EXERCISE OBJECTIVE - Search the records for lines that contain the word "issue". Copy them all.

DATA SHOWN -
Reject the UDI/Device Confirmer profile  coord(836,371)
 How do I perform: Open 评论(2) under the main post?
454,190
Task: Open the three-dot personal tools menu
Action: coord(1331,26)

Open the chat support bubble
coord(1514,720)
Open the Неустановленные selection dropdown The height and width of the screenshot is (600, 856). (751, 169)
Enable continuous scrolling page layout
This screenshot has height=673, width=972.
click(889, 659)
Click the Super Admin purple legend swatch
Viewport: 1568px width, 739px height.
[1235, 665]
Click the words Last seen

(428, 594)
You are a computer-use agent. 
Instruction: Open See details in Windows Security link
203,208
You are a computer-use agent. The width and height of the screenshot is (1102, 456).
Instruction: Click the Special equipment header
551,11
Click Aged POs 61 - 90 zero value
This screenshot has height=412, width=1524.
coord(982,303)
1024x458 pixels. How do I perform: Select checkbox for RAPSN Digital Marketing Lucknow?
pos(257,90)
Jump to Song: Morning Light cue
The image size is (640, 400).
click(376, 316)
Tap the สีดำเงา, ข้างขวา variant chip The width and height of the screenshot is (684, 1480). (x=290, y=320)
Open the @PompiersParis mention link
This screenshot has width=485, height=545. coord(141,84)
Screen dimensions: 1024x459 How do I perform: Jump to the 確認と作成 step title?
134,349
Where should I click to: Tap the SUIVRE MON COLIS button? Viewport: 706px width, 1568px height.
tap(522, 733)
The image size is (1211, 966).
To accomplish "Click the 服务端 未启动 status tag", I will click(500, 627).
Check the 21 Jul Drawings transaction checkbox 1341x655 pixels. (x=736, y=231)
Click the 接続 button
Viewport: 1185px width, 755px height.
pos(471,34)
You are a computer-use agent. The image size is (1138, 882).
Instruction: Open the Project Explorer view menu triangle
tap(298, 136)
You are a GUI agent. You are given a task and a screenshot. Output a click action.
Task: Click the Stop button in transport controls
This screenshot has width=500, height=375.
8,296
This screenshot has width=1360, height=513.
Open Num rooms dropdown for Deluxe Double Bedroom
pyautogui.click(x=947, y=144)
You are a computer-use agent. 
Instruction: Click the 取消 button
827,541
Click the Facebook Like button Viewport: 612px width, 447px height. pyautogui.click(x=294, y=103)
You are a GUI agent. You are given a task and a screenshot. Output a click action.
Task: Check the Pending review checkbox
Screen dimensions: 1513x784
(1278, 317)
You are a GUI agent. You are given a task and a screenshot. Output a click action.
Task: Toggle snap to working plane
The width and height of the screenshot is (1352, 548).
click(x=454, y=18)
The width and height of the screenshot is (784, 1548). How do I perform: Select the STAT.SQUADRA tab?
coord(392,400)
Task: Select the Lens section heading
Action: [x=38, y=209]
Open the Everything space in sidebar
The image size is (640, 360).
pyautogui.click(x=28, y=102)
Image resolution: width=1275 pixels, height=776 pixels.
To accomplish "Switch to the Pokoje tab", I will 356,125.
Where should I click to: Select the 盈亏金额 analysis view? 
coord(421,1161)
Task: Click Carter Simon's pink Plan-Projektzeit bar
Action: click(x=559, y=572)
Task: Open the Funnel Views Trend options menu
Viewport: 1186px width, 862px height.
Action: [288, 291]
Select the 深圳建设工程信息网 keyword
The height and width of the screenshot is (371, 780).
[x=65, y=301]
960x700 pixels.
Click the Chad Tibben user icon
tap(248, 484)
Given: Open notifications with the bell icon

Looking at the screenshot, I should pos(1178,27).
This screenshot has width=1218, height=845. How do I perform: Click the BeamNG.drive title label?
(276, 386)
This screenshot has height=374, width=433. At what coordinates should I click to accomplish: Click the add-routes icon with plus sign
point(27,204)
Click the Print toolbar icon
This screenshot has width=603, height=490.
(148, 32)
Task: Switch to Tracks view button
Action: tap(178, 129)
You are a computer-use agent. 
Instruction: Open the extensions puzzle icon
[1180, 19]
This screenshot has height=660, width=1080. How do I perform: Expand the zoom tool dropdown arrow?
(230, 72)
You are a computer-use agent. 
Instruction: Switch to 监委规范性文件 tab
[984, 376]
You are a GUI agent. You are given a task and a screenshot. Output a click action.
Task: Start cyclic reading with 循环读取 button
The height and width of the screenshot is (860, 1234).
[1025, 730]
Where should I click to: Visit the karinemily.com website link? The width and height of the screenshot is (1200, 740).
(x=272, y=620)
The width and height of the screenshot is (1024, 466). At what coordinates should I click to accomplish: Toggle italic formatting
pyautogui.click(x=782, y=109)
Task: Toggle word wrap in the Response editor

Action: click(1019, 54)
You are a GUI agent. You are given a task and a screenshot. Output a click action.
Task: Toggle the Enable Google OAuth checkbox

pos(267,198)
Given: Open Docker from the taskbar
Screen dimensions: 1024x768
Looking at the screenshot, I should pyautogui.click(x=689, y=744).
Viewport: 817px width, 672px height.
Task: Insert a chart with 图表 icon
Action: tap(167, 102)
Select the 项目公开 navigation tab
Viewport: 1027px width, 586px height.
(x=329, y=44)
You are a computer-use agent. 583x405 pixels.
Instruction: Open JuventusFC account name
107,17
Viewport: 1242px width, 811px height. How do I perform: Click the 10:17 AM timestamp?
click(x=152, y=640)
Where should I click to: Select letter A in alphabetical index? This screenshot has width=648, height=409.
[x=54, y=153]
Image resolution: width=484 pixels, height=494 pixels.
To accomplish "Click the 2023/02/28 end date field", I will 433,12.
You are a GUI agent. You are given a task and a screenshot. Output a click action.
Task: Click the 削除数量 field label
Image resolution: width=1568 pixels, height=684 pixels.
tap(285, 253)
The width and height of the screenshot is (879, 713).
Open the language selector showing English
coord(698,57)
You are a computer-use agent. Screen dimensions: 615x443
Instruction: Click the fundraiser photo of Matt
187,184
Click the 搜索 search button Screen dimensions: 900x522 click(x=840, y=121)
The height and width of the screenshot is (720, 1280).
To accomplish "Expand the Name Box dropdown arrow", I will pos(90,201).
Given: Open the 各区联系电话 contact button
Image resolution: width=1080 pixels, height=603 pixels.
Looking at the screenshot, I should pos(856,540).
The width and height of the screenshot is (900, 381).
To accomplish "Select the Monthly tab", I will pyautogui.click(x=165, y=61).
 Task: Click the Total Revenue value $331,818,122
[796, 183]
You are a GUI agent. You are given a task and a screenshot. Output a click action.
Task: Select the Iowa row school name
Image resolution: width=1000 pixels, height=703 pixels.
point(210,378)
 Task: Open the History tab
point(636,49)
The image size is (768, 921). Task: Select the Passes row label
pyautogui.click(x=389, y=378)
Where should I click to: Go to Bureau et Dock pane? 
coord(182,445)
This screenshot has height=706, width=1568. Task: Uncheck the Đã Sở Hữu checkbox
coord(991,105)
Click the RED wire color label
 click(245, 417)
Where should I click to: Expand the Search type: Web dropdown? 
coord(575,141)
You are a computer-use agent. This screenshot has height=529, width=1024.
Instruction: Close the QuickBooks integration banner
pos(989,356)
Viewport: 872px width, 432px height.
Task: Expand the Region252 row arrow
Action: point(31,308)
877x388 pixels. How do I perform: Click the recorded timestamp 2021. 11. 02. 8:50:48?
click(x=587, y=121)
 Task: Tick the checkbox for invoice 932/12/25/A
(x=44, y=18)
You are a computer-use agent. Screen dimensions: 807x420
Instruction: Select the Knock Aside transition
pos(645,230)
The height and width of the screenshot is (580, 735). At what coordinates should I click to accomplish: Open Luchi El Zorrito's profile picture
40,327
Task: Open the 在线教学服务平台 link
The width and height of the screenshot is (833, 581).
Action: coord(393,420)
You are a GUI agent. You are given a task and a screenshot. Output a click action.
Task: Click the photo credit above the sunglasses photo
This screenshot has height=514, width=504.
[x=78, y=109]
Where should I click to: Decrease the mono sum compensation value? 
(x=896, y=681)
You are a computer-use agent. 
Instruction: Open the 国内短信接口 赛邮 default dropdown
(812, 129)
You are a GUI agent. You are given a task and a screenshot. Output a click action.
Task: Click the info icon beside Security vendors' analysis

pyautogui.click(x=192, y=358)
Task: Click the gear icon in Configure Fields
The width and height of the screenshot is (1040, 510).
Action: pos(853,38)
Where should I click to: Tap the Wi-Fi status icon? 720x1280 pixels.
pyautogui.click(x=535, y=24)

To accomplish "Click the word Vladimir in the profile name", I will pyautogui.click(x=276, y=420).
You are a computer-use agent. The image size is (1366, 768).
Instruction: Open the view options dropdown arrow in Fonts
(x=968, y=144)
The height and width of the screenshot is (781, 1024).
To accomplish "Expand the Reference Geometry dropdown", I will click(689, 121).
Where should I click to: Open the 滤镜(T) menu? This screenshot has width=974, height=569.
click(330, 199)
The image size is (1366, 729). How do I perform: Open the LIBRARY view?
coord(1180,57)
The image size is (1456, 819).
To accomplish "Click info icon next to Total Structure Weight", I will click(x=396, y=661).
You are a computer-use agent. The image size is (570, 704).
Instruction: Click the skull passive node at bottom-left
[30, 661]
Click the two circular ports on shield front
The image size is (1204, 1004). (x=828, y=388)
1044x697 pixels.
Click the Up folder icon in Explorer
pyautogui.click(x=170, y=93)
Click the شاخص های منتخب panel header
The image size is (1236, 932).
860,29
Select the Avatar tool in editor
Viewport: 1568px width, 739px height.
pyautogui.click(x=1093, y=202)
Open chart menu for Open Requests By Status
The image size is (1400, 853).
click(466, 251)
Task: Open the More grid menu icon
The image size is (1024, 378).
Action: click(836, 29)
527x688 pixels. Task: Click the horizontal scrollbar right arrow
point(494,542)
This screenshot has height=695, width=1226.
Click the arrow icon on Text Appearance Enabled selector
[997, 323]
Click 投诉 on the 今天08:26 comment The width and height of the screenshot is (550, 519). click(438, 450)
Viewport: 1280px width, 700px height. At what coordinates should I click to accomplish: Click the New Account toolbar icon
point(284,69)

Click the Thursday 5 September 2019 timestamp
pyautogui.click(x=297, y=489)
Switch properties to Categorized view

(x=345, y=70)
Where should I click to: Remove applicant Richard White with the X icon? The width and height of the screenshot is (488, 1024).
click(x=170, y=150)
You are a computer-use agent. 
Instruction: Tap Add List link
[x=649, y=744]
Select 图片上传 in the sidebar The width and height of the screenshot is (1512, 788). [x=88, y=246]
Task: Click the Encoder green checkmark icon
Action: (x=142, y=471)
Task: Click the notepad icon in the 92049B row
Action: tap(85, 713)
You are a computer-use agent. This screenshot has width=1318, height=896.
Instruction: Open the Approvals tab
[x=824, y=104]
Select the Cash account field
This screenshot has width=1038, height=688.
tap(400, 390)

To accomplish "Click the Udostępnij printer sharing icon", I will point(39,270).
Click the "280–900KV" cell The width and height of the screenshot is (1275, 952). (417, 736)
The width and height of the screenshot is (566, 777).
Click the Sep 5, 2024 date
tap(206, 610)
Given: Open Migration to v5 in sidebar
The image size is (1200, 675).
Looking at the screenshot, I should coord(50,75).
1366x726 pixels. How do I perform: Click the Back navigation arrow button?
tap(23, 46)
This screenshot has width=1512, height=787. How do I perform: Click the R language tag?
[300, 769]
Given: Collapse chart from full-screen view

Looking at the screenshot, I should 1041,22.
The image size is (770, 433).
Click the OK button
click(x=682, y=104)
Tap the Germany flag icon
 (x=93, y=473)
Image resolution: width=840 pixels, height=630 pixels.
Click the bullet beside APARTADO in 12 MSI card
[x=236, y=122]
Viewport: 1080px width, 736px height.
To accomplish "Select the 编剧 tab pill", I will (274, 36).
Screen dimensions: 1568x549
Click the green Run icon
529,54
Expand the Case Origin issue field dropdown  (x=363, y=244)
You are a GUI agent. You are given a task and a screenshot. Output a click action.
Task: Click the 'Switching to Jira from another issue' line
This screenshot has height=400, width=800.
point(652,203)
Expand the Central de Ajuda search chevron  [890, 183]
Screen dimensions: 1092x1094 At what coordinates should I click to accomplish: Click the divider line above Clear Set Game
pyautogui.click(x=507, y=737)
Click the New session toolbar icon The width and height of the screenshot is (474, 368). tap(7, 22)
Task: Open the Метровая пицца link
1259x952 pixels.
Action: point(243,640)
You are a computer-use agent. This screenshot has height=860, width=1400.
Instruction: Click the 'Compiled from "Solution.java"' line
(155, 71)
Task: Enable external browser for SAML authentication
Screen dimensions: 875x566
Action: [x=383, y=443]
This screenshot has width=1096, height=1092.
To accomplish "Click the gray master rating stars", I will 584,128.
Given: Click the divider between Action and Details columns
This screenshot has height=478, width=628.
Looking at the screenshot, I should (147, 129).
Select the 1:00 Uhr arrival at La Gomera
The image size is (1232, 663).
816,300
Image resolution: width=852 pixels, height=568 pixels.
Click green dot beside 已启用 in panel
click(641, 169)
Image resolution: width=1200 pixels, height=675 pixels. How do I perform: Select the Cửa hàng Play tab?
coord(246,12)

EXPECTED OUTPUT -
Expand the Case Origin issue field dropdown  (x=363, y=244)
Task: Click the 'Switching to Jira from another issue' line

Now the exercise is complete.